I’m happy to announce my most recent publication “A Bayesian Variable Selection Approach to Major League Baseball Hitting Metrics” in the Journal of Quantitative Analysis in Sports. Though this might sound boring unless you are a baseball fan and/or a Bayesian (and perhaps even then), the paper is fundamentally about how to choose which metrics are predictive, a topic anyone in statistics, analytics, or any other data driven field should care deeply about.
I’ll try to motivate this in as general a setting as possible. Suppose you have some metric (batting average, earnings, engagement) for a population of individuals (baseball players, businesses, users of your product) over several time periods. A traditional Random effects model estimates an intercept term for every individual. In some situations the assumption is unrealistic.
Often populations contain individuals who are indistinguishable from average, meaning its better to estimate their value with the overall mean rather than with their own data. This implies the metric is not predictive for that player. By definition, those not in the previous group are systematically high or low relative to the average. Examples of the second group include Barry Bonds, who always hit more home runs and took more steroids than average, Warren Buffet and Berkshire Hathaway, who always made better investments than average, or my Google friends’ use of Facebook since the release of Google+, which is systematically lower than average. This is best visualized by two distributions, the black spike with all its probability at the overall mean (average individuals), and the red distribution with most of its probability far above or below this value (non-average individuals).

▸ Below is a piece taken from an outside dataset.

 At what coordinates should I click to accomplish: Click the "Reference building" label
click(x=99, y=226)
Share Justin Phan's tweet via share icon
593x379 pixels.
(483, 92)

Once we find the probability each player is a member of the two categories for each metric, we can tell if a metric is predictive if: a) most individuals are systematically different from the average and b) most of the metric’s variance is explained by the model. Finally, the obligatory plot showing our method performs at least as well on a holdout sample as other methods for the 50 metrics tested:
For those interested (which should be everyone but in practice is almost no one), our method also automatically controls for multiple testing, as we perform 1,575 tests in our analysis.
This paper was co-authored with Blake McShane, James Piette, and Shane Jensen, and can be viewed as a more technical companion piece to our previous paper “A Point-Mass Mixture Random Effects Model for Pitching Metrics” which can be downloaded here. The poorly commented python code for the MCMC sampler can be found here. If you’re interested in implementing or tweaking our methodology, feel free to send me an email or reach out on Twitter.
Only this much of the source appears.